→ **WHAT THIS TASK INVOLVES**: Starting at the line that contains "Screen dimensions: 1350x857", transcribe each line exactly through the end of the data below, and skip any pictures.

→ **EXERCISE INPUTS**:
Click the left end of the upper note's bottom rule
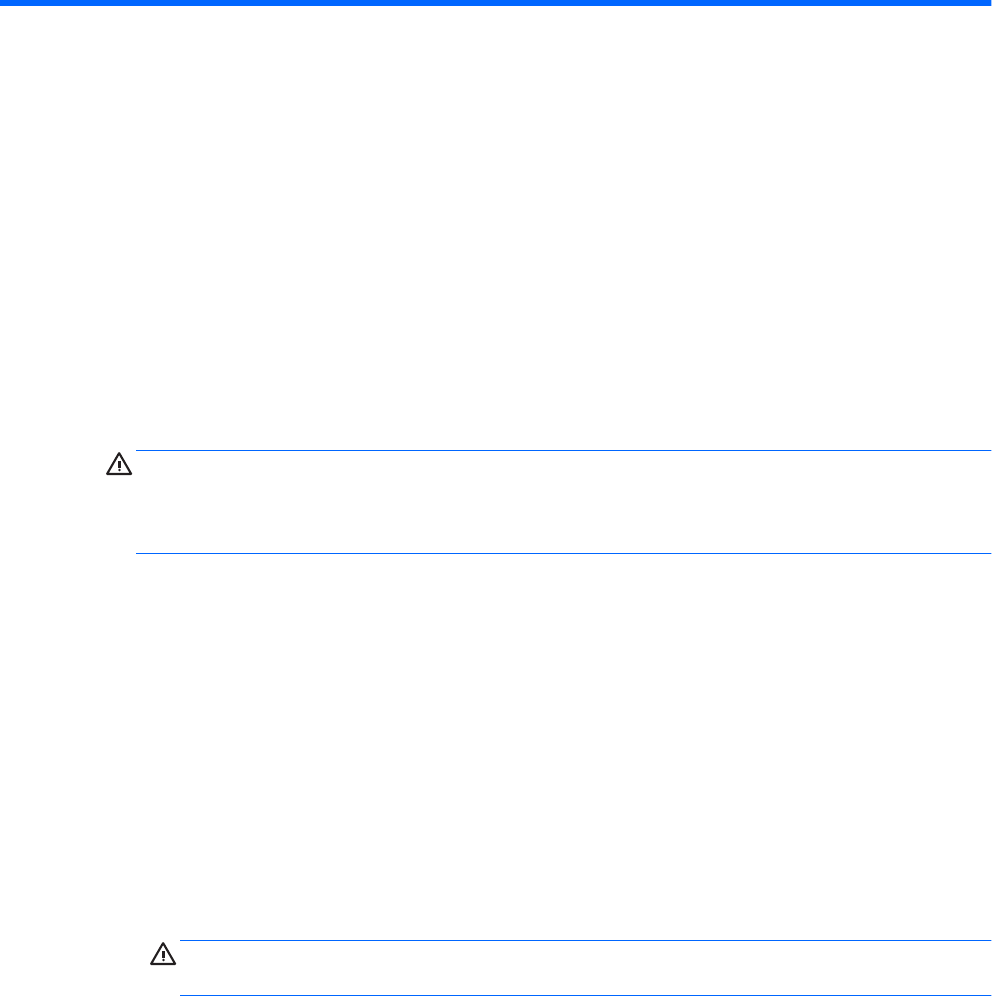 [x=139, y=553]
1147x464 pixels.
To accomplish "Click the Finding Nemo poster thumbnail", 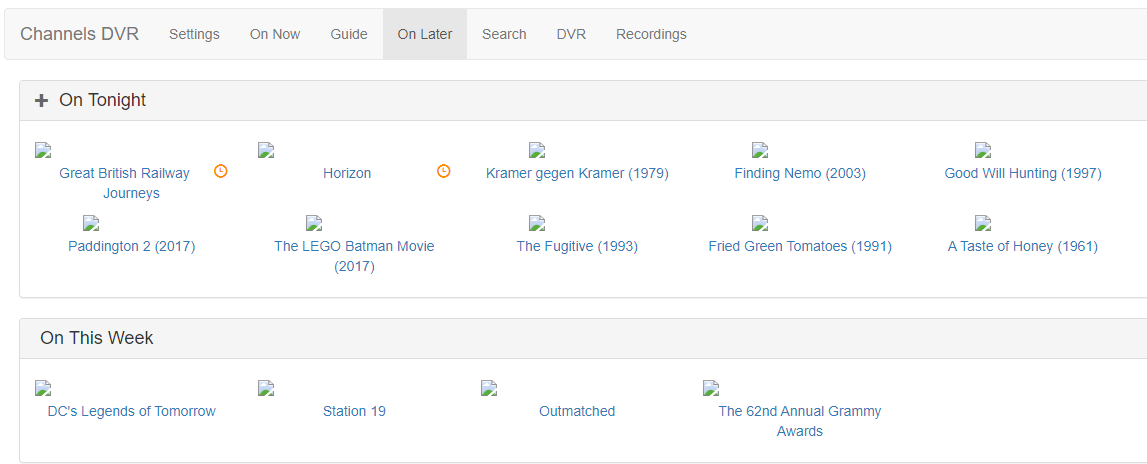I will click(x=760, y=151).
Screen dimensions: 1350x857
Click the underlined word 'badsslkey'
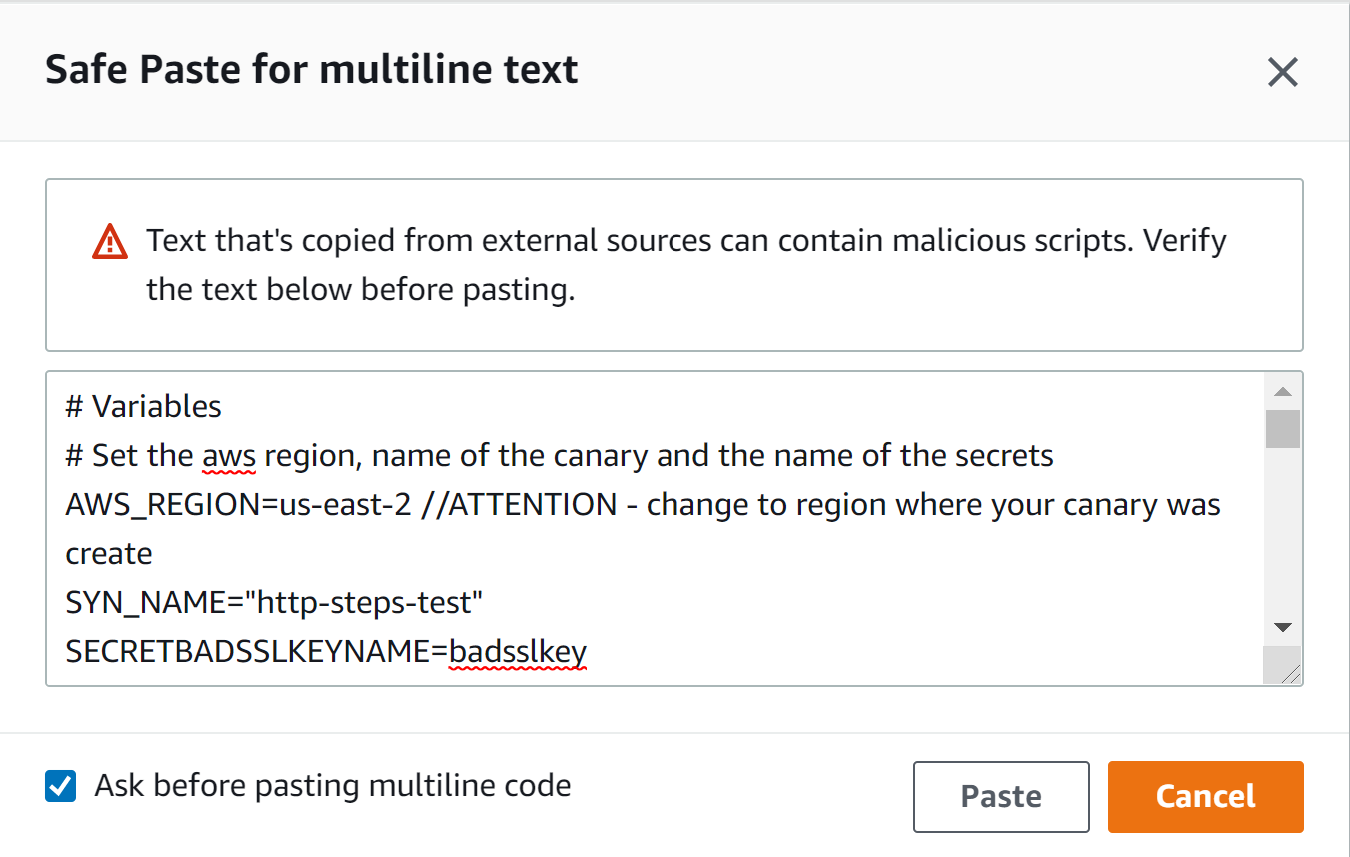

→ **RESULT FOR THIS EXERCISE**:
Screen dimensions: 1350x857
Click the underlined word 'badsslkey'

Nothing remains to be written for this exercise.